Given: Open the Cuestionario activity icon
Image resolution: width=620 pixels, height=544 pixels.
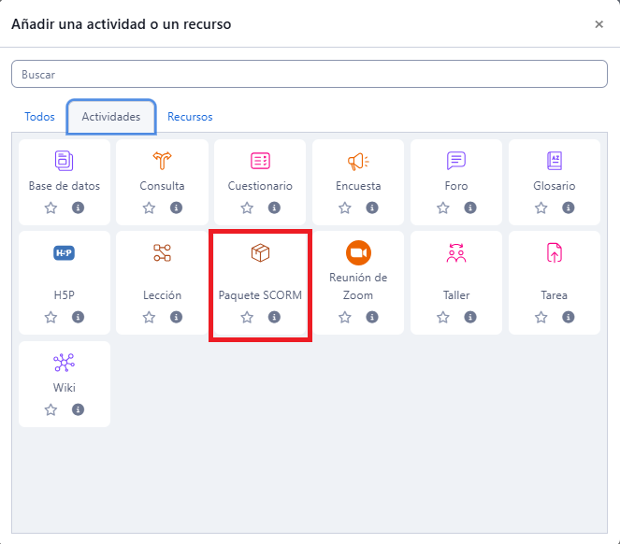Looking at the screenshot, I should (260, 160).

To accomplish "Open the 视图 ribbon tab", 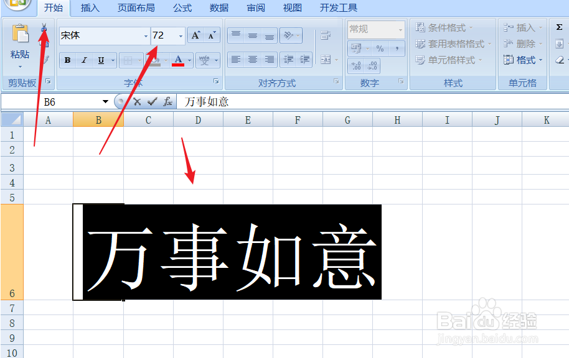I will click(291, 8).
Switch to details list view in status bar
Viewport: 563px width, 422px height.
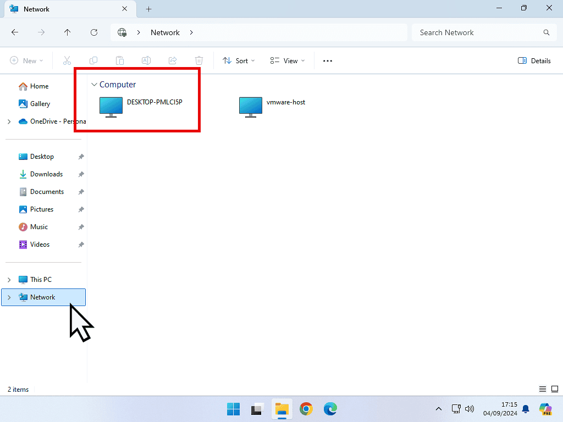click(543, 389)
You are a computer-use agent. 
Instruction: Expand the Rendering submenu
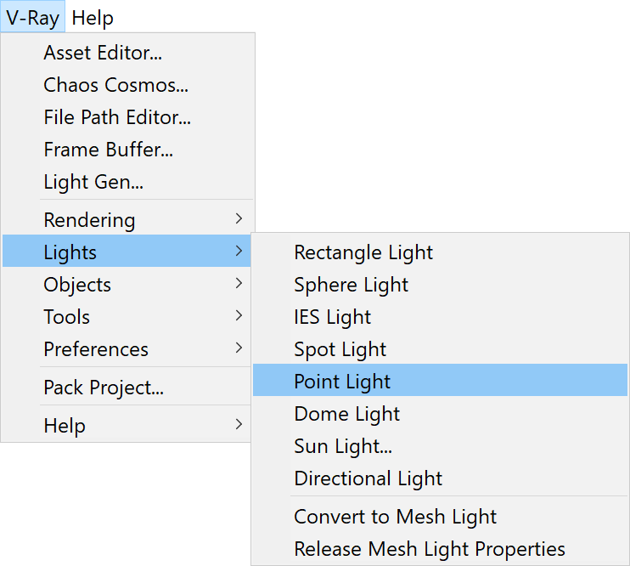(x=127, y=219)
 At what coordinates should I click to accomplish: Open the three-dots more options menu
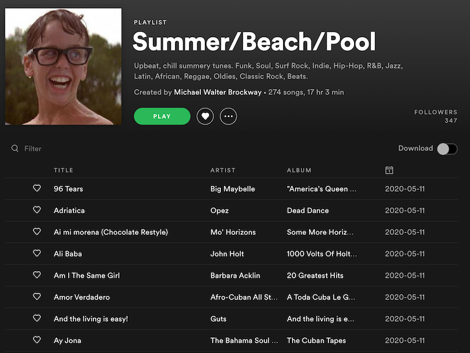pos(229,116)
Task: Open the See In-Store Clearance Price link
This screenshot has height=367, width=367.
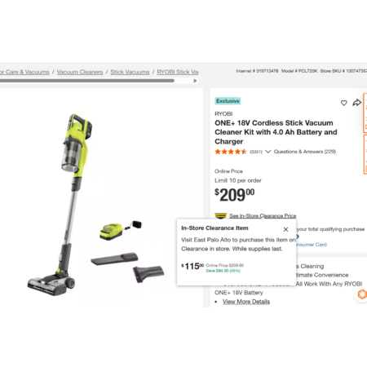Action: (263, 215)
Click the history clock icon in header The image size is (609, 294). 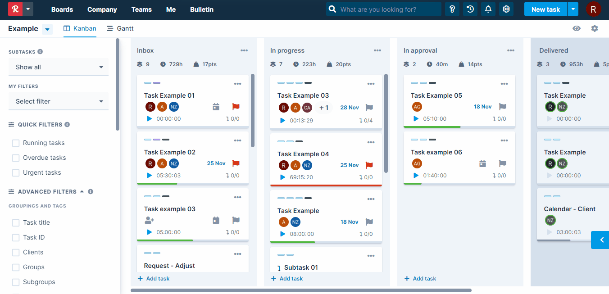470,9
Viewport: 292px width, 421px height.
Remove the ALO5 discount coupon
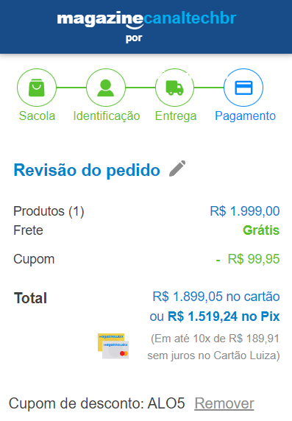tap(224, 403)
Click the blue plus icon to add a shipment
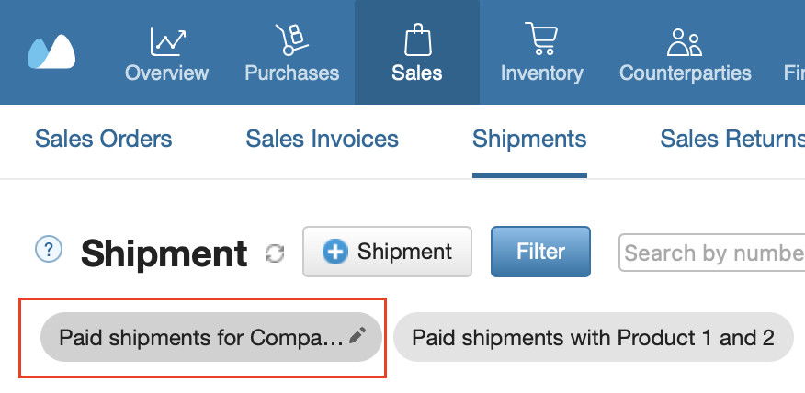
+--
### WHAT TO WORK ON
An exact restatement is expected of the lines from the line containing "Viewport: 292px width, 421px height." to the end of the data above, pictures excluded.

### OUTPUT OF THE TASK
Viewport: 292px width, 421px height.
Remove the ALO5 discount coupon
tap(224, 403)
Click the blue plus icon to add a shipment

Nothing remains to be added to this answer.